The new, longer hood gave the car a more graceful look, while providing room for an updated version of Mercedes-Benz's 3-liter SOHC six-cylinder engine. Equipped with Bosch mechanical fuel injection, horsepower was increased to 180 horsepower. All U.S. delivered cars were fitted with a Borg Warner three-speed automatic transmission. Larger brake drums and a new brake booster increased the power assist, resulting in much improved stopping distances. With power steering now standard, the 300d offered a much better driving experience.

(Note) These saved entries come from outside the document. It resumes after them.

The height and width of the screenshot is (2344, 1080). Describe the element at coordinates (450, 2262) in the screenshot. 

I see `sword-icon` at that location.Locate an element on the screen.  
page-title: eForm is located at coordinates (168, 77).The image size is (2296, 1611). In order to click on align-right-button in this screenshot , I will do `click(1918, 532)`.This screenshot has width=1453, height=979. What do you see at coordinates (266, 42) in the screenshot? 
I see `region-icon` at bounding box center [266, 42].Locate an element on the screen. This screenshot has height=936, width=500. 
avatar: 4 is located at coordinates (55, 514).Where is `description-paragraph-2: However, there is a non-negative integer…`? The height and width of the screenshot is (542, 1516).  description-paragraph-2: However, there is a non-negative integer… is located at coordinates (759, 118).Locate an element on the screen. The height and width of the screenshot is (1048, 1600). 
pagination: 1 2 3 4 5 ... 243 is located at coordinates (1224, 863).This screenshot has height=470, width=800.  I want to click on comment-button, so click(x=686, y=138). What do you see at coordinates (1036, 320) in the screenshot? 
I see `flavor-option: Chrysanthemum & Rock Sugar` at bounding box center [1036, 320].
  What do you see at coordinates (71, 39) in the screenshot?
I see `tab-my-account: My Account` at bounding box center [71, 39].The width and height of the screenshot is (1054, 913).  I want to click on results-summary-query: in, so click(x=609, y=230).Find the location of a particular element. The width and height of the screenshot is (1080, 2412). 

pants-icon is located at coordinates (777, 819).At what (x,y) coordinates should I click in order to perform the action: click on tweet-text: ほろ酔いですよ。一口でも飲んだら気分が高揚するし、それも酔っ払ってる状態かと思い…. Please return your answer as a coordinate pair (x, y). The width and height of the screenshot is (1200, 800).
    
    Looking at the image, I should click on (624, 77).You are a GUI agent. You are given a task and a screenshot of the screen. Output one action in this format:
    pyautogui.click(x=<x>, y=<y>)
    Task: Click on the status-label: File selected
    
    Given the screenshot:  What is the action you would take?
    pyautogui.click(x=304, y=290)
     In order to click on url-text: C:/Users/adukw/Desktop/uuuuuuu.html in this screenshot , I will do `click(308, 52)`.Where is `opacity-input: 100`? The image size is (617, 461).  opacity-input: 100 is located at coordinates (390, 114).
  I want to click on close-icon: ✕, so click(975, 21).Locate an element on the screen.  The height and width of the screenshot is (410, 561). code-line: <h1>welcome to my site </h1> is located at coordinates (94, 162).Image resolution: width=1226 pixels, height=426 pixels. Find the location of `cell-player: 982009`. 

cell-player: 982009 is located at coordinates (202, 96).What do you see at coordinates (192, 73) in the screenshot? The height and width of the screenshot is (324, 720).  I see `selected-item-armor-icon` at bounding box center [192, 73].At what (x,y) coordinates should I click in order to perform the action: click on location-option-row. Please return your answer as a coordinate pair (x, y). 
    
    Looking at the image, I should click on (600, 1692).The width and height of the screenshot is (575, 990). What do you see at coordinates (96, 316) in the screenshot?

From the outset, the new 300 was intended to cater to the needs of the American market. The car's outstanding quality was matched only by its breathtaking price " costing as much as three Cadillacs. The high price ensured exclusivity, and early customers ranged from renowned architect Frank Lloyd Wright to actor Yul Brynner. The cars were also the choice of distinction for royalty, captains of industry and heads of state, including the Shah of Iran and West German Chancellor Konrad Adenauer, in whose honor the car would come to be referred to as simply ""an Adenauer.""
This 300d fairly demands to be taken to the road, where it will continue to offer beyond-reproach comfort and elegance to its passengers. There are few cars of this era that offer luxury in such grand fashion, whether travelling with the family or arriving for the opening of Parliament. With only 3,077 similar cars produced through March 1962, the exclusiveness is all the more apparent.